__Task goal__. Start at the line holding "Image resolution: width=852". Write out that line and each one after it to the end of the data, unchanged.

__Records shown__.
-- -- --

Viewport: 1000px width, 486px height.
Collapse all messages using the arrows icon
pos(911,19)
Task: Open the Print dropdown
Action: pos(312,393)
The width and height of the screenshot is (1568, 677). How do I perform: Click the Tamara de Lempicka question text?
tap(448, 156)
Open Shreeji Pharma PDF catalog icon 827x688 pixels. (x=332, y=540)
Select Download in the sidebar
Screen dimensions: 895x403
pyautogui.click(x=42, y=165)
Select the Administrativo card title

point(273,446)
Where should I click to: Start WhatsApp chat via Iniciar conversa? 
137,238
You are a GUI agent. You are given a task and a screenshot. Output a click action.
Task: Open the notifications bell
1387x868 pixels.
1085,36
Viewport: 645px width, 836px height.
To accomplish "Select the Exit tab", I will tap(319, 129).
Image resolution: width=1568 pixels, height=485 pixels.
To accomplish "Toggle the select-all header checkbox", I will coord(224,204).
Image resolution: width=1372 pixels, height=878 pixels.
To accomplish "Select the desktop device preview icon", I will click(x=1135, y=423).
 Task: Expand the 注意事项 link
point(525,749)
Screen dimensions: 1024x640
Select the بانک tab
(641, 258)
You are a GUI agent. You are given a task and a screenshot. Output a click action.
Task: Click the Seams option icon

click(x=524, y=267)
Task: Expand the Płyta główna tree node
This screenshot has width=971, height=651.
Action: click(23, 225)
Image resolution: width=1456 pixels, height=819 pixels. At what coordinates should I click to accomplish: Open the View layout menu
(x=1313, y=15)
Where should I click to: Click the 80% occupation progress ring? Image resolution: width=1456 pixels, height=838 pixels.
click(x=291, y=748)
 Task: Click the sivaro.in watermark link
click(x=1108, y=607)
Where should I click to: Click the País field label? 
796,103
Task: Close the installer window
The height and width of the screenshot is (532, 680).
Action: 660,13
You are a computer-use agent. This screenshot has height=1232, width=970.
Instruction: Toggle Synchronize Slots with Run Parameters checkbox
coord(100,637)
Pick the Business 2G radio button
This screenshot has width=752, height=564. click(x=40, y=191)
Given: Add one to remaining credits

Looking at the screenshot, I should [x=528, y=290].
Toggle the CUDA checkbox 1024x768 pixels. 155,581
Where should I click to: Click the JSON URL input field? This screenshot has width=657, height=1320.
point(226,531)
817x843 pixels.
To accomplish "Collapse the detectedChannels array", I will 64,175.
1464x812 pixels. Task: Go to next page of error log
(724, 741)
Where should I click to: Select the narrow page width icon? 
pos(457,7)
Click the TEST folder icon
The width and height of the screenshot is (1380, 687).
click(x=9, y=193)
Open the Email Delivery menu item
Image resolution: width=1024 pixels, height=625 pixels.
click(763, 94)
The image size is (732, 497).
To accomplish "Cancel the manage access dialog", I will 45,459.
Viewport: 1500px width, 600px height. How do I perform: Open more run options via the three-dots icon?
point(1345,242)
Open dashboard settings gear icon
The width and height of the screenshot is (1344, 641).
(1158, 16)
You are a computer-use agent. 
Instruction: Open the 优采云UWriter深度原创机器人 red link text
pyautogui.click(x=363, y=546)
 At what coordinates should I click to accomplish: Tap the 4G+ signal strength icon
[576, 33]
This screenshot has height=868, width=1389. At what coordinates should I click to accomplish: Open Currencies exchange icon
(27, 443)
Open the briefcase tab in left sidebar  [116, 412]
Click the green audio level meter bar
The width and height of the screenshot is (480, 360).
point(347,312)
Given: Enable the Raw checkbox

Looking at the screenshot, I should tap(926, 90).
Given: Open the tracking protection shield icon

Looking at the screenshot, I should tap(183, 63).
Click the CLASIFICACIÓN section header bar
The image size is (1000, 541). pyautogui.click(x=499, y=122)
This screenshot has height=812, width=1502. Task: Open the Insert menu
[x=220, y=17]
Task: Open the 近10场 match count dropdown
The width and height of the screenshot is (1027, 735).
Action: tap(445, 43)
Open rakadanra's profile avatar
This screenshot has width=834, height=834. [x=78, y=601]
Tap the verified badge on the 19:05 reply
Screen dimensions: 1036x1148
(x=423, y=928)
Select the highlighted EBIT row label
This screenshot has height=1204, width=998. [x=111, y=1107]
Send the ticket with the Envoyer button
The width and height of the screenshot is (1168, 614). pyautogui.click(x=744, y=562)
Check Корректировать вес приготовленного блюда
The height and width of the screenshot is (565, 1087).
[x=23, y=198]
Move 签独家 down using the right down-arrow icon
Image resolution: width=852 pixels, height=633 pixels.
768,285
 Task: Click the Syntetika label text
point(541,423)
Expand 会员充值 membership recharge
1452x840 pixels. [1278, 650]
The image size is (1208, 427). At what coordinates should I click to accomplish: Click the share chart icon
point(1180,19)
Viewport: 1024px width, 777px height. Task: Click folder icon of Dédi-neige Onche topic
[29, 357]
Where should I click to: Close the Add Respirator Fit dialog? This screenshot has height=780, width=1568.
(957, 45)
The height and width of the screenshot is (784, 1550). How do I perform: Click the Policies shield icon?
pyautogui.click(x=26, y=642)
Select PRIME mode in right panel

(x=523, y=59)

-- -- --

__Task solution__.
Image resolution: width=852 pixels, height=633 pixels.
768,285
 Task: Click the Syntetika label text
point(541,423)
Expand 会员充值 membership recharge
1452x840 pixels. [1278, 650]
The image size is (1208, 427). At what coordinates should I click to accomplish: Click the share chart icon
point(1180,19)
Viewport: 1024px width, 777px height. Task: Click folder icon of Dédi-neige Onche topic
[29, 357]
Where should I click to: Close the Add Respirator Fit dialog? This screenshot has height=780, width=1568.
(957, 45)
The height and width of the screenshot is (784, 1550). How do I perform: Click the Policies shield icon?
pyautogui.click(x=26, y=642)
Select PRIME mode in right panel

(x=523, y=59)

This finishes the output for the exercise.